Top of Working data
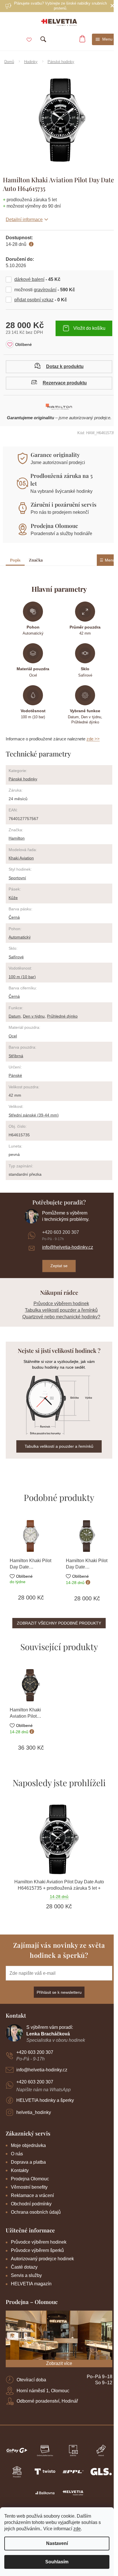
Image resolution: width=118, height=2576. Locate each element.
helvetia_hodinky (33, 2112)
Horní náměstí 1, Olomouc (43, 2390)
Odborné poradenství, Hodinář (47, 2401)
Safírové (16, 957)
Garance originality (55, 454)
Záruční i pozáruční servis (64, 504)
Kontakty (20, 2170)
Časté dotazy (24, 2267)
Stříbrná (16, 1056)
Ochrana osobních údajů (36, 2212)
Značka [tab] (36, 560)
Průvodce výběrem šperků (37, 2250)
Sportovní (17, 878)
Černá (14, 917)
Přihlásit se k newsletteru (59, 1992)
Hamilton (17, 838)
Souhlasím (56, 2561)
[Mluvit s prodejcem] (59, 366)
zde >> (93, 738)
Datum (15, 1016)
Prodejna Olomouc (54, 525)
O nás (17, 2153)
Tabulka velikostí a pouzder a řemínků (59, 1446)
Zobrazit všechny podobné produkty (59, 1623)
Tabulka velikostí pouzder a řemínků (61, 1310)
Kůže (13, 897)
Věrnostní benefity (29, 2187)
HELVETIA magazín (31, 2283)
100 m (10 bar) (22, 976)
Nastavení (57, 2543)
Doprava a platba (28, 2162)
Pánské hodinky (23, 779)
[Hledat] (43, 39)
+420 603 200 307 (60, 1232)
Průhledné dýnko (62, 1016)
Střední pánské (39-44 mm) (34, 1115)
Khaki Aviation (21, 858)
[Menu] (104, 39)
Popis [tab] (15, 560)
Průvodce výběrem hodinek (61, 1303)
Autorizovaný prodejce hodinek (42, 2258)
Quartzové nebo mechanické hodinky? (61, 1316)
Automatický (20, 937)
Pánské (15, 1075)
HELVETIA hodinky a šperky (45, 2100)
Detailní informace (24, 219)
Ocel (13, 1036)
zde (77, 2528)
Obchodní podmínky (31, 2203)
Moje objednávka (28, 2145)
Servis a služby (26, 2275)
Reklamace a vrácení (32, 2195)
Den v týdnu (34, 1016)
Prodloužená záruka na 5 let (61, 479)
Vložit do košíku (89, 328)
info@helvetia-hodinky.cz (67, 1247)
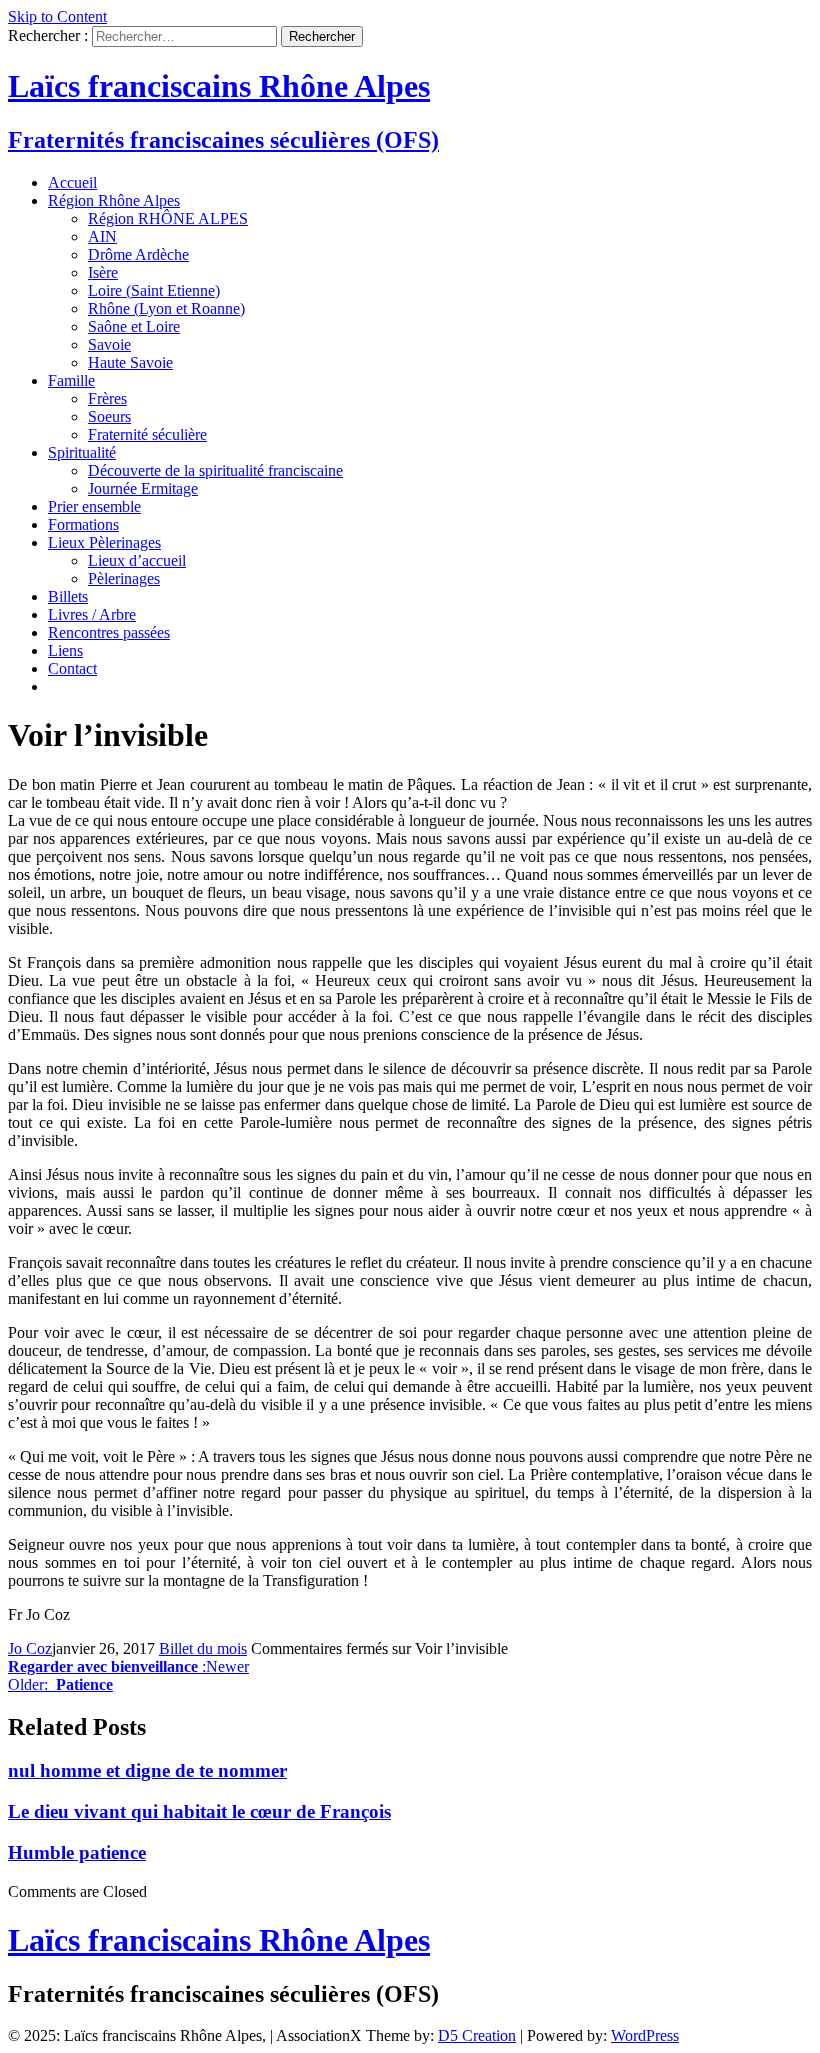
Bottom of Working data
→ **Exercise details**: Would you please restate the records word for word, excluding any images?

→ **Expected answer**:
Image resolution: width=118, height=2576. Locate each element.
helvetia_hodinky (33, 2112)
Horní náměstí 1, Olomouc (43, 2390)
Odborné poradenství, Hodinář (47, 2401)
Safírové (16, 957)
Garance originality (55, 454)
Záruční i pozáruční servis (64, 504)
Kontakty (20, 2170)
Časté dotazy (24, 2267)
Stříbrná (16, 1056)
Ochrana osobních údajů (36, 2212)
Značka [tab] (36, 560)
Průvodce výběrem šperků (37, 2250)
Sportovní (17, 878)
Černá (14, 917)
Přihlásit se k newsletteru (59, 1992)
Hamilton (17, 838)
Souhlasím (56, 2561)
[Mluvit s prodejcem] (59, 366)
zde >> (93, 738)
Datum (15, 1016)
Prodejna Olomouc (54, 525)
O nás (17, 2153)
Tabulka velikostí a pouzder a řemínků (59, 1446)
Zobrazit všechny podobné produkty (59, 1623)
Tabulka velikostí pouzder a řemínků (61, 1310)
Kůže (13, 897)
Věrnostní benefity (29, 2187)
HELVETIA magazín (31, 2283)
100 m (10 bar) (22, 976)
Nastavení (57, 2543)
Doprava a platba (28, 2162)
Pánské hodinky (23, 779)
[Hledat] (43, 39)
+420 603 200 307 (60, 1232)
Průhledné dýnko (62, 1016)
Střední pánské (39-44 mm) (34, 1115)
Khaki Aviation (21, 858)
[Menu] (104, 39)
Popis [tab] (15, 560)
Průvodce výběrem hodinek (61, 1303)
Autorizovaný prodejce hodinek (42, 2258)
Quartzové nebo mechanické hodinky? (61, 1316)
Automatický (20, 937)
Pánské (15, 1075)
HELVETIA hodinky a šperky (45, 2100)
Detailní informace (24, 219)
Ocel (13, 1036)
zde (77, 2528)
Obchodní podmínky (31, 2203)
Moje objednávka (28, 2145)
Servis a služby (26, 2275)
Reklamace a vrácení (32, 2195)
Den v týdnu (34, 1016)
Prodloužená záruka na 5 let (61, 479)
Vložit do košíku (89, 328)
info@helvetia-hodinky.cz (67, 1247)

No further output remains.